Check out my first novel, midnight's simulacra!
CUBAR
CUDA (and General-Purpose Graphics Processing Unit programming in general) is rapidly becoming a mainstay of high-performance computing. As CUDA and OpenCL move off of the workstation, and into the server -- off of the console, and into the cluster -- the security of these systems will become critical parts of the associated trusted computing base. Even ignoring the issue of multiuser security, the properties of isolation and (to a lesser extent) confidentiality are important for debugging, profiling and reproducibility. I've authored cudafucker and associated tools to investigate the security properties -- primarily the means and parameters of memory protection, and the division of protection between soft- and hardware -- of CUDA on NVIDIA hardware since the G80 architecture.
Questions
Memory details
- What address translations, if any, are performed?
- If address translation is performed, can physical memory be multiply aliased?

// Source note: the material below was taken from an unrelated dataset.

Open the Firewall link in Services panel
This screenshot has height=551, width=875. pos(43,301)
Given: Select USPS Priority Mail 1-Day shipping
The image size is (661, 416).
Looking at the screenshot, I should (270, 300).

- How are accesses affected by use of incorrect state space affixes?
- Compute Capability 2.0 introduces unified addressing, but still supports modal addressing
- How do physical addresses correspond to distinct memory regions?
Driver details
- Is a CUDA context a true security capability?
- Can a process modify details of the contexts it creates?
- Can a process transmit its contexts to another? Will they persist if the originating process exits?
- Can a process forge another process's contexts on its own?
Protection
- What mechanisms, if any, exist to protect memory? At what granularities (of address and access) do they operate?
- How is memory protection split across hardware, kernelspace, and userspace?
- Any userspace protection can, of course, be trivially subverted
- Are code and data memories separated (a Harvard architecture), or unified (Von Neumann architecture)?
- In the case of Von Neumann or Modified Harvard, is there execution protection?
- What memories, if any, are scrubbed between kernels' execution?
- How many different regions can be tracked? How many contexts? What behavior exists at these limits?
Variation
- Have these mechanisms changed over various hardware?
- The "Fermi" hardware (Compute Capability 2.0) adds unified addressing and caches for global memory. Effects?
- Have these mechanisms changed over the course of various driver releases?
- Open source efforts (particularly the nouveau project) are working on their own drivers.
- What all needs be addressed by these softwares?
- How is the situation affected by multiple devices, whether in an SLI/CrossFire setup or not?
Accountability
- What forensic data, if any, is created by typical CUDA programs? Adversarial programs? Broken programs?
- What relationship exists between CPU processes and GPU kernels?
Experiments
Memory space exploration
Probe memory via attempts to read, write and execute various addresses, including:
- those unallocated within the probing context,
- those unallocated by any running context, and
- those unallocated by any existing context.
Context exploration
Determine whether CUDA contexts can be moved or shared between processes:
- fork(2) and execute cudaAlloc(3) without creating a new context
- If this works, see whether the change is reflected in the parent binary
- Ensure that PPID isn't just being checked (dubious, but possible) by fork(2)ing twice
- Transmit the CUcontext body to another process via IPC or the filesystem, and repeat the tests
Determine how many contexts can be created across a process, and across the system.